- INSTRUCTIONS TO FOLLOW: Retyping the records exactly, down to the last line, is the whole job.

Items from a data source
▼▼▼

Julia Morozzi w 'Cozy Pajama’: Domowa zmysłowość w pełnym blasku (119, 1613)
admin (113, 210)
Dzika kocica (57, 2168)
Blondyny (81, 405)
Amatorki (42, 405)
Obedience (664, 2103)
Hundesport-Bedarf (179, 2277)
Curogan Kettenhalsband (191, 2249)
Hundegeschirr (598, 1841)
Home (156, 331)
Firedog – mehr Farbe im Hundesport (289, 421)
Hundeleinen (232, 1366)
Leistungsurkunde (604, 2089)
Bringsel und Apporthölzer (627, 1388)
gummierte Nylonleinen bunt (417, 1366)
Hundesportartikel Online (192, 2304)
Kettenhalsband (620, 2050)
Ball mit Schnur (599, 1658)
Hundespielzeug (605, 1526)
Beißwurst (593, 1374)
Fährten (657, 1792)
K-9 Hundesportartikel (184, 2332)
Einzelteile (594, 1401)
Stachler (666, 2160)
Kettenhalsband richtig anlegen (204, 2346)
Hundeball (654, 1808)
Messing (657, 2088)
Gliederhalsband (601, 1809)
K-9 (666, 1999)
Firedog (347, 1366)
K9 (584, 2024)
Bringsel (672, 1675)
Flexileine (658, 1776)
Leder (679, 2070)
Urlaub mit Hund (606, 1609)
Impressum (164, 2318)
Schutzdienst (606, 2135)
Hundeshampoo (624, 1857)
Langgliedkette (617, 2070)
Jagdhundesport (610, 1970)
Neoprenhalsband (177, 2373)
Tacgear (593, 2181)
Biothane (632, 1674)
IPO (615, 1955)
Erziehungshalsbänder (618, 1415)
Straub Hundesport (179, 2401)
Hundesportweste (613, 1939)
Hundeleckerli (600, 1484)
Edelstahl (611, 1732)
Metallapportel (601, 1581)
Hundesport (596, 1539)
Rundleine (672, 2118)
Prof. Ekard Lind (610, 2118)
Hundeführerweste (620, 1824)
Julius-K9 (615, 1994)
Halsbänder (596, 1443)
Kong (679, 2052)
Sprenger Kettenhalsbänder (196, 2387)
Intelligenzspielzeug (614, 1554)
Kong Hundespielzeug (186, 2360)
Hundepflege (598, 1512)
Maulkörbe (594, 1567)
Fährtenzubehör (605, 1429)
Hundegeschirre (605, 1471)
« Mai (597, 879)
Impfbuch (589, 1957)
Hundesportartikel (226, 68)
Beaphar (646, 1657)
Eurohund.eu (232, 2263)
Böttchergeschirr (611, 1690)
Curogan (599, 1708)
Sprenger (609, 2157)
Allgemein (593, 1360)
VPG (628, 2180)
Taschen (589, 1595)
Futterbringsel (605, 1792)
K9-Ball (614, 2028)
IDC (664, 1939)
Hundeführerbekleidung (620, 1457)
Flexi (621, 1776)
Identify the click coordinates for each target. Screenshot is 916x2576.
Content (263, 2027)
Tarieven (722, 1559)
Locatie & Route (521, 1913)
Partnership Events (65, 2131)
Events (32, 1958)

▲▲▲

- RESPONSE BOX:
Julia Morozzi w 'Cozy Pajama’: Domowa zmysłowość w pełnym blasku (119, 1613)
admin (113, 210)
Dzika kocica (57, 2168)
Blondyny (81, 405)
Amatorki (42, 405)
Obedience (664, 2103)
Hundesport-Bedarf (179, 2277)
Curogan Kettenhalsband (191, 2249)
Hundegeschirr (598, 1841)
Home (156, 331)
Firedog – mehr Farbe im Hundesport (289, 421)
Hundeleinen (232, 1366)
Leistungsurkunde (604, 2089)
Bringsel und Apporthölzer (627, 1388)
gummierte Nylonleinen bunt (417, 1366)
Hundesportartikel Online (192, 2304)
Kettenhalsband (620, 2050)
Ball mit Schnur (599, 1658)
Hundespielzeug (605, 1526)
Beißwurst (593, 1374)
Fährten (657, 1792)
K-9 Hundesportartikel (184, 2332)
Einzelteile (594, 1401)
Stachler (666, 2160)
Kettenhalsband richtig anlegen (204, 2346)
Hundeball (654, 1808)
Messing (657, 2088)
Gliederhalsband (601, 1809)
K-9 (666, 1999)
Firedog (347, 1366)
K9 (584, 2024)
Bringsel (672, 1675)
Flexileine (658, 1776)
Leder (679, 2070)
Urlaub mit Hund (606, 1609)
Impressum (164, 2318)
Schutzdienst (606, 2135)
Hundeshampoo (624, 1857)
Langgliedkette (617, 2070)
Jagdhundesport (610, 1970)
Neoprenhalsband (177, 2373)
Tacgear (593, 2181)
Biothane (632, 1674)
IPO (615, 1955)
Erziehungshalsbänder (618, 1415)
Straub Hundesport (179, 2401)
Hundesportweste (613, 1939)
Hundeleckerli (600, 1484)
Edelstahl (611, 1732)
Metallapportel (601, 1581)
Hundesport (596, 1539)
Rundleine (672, 2118)
Prof. Ekard Lind (610, 2118)
Hundeführerweste (620, 1824)
Julius-K9 (615, 1994)
Halsbänder (596, 1443)
Kong (679, 2052)
Sprenger Kettenhalsbänder (196, 2387)
Intelligenzspielzeug (614, 1554)
Kong Hundespielzeug (186, 2360)
Hundepflege (598, 1512)
Maulkörbe (594, 1567)
Fährtenzubehör (605, 1429)
Hundegeschirre (605, 1471)
« Mai (597, 879)
Impfbuch (589, 1957)
Hundesportartikel (226, 68)
Beaphar (646, 1657)
Eurohund.eu (232, 2263)
Böttchergeschirr (611, 1690)
Curogan (599, 1708)
Sprenger (609, 2157)
Allgemein (593, 1360)
VPG (628, 2180)
Taschen (589, 1595)
Futterbringsel (605, 1792)
K9-Ball (614, 2028)
IDC (664, 1939)
Hundeführerbekleidung (620, 1457)
Flexi (621, 1776)
Identify the click coordinates for each target. Screenshot is 916x2576.
Content (263, 2027)
Tarieven (722, 1559)
Locatie & Route (521, 1913)
Partnership Events (65, 2131)
Events (32, 1958)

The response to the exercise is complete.